* WORK TO BE COMPLETED
Search through the entries for the word "Switch" and copy every line that has it.

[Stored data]
↓↓↓

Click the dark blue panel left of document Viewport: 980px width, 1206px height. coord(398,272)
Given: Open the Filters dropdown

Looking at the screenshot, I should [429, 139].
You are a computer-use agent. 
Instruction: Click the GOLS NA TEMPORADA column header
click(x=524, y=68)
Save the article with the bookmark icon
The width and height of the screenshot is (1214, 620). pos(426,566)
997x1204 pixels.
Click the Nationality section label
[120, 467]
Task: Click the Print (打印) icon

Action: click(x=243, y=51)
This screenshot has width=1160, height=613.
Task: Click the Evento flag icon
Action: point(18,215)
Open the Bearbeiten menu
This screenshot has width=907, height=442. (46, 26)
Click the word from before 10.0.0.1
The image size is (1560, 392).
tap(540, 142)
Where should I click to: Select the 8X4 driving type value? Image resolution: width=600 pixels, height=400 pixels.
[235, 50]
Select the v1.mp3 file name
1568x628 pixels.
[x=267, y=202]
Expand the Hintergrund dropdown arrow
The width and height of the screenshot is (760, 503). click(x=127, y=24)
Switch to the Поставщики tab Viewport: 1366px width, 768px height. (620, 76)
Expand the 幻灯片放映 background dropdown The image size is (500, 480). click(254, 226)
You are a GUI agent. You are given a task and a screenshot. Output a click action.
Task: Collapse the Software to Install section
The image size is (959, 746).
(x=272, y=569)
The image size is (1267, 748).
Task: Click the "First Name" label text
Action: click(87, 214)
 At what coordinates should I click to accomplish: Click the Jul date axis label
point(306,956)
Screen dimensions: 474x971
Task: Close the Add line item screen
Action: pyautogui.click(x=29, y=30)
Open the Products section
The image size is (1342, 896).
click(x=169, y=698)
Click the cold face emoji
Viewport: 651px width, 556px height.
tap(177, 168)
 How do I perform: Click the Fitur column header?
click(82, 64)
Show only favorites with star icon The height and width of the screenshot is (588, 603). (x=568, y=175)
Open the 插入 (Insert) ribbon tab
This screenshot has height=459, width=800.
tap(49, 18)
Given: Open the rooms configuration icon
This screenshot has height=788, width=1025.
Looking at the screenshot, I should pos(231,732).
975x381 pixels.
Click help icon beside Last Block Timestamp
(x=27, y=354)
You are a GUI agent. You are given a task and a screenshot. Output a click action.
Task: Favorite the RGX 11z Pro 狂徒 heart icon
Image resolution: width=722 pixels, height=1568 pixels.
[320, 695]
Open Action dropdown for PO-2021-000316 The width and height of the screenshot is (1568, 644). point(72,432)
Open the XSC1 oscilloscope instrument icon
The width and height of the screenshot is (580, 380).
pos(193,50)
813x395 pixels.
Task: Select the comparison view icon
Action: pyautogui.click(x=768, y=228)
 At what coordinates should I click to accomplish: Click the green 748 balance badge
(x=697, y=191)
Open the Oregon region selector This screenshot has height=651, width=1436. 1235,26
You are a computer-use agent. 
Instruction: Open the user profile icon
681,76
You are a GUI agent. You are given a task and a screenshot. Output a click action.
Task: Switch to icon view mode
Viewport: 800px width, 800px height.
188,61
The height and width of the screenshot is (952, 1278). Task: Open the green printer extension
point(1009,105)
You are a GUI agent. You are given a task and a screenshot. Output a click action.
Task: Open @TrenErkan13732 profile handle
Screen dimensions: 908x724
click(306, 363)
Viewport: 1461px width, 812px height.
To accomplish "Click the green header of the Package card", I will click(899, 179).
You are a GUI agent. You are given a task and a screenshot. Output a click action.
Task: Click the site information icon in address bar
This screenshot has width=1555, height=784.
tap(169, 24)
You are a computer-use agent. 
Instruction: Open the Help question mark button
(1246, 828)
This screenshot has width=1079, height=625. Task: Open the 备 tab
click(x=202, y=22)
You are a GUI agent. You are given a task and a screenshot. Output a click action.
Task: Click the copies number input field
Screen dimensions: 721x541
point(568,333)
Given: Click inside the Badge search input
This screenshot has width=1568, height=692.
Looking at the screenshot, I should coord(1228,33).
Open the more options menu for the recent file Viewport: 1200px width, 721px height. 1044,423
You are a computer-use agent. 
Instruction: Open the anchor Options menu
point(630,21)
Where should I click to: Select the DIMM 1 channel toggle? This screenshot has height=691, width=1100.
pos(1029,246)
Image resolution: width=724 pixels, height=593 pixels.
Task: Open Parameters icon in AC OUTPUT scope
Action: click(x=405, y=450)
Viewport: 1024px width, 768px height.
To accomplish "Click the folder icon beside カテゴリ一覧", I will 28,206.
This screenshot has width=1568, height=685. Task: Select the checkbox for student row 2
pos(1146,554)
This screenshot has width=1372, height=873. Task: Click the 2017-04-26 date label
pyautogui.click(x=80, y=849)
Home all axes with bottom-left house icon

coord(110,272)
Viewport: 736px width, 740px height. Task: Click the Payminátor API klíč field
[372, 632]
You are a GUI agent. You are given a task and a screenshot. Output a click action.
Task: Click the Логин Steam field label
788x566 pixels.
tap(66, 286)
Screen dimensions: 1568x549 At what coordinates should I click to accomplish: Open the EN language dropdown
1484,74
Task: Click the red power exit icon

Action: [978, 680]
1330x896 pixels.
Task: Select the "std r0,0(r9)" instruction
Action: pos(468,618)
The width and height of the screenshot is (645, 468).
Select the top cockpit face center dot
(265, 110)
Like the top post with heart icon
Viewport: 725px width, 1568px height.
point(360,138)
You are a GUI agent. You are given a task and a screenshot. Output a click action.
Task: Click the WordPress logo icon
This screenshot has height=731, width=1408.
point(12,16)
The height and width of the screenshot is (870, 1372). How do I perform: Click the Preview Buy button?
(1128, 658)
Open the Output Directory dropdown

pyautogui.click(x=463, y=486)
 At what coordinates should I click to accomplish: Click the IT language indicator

↑↑↑

* RESPONSE AREA
Switch to the Поставщики tab Viewport: 1366px width, 768px height. (620, 76)
Task: Switch to icon view mode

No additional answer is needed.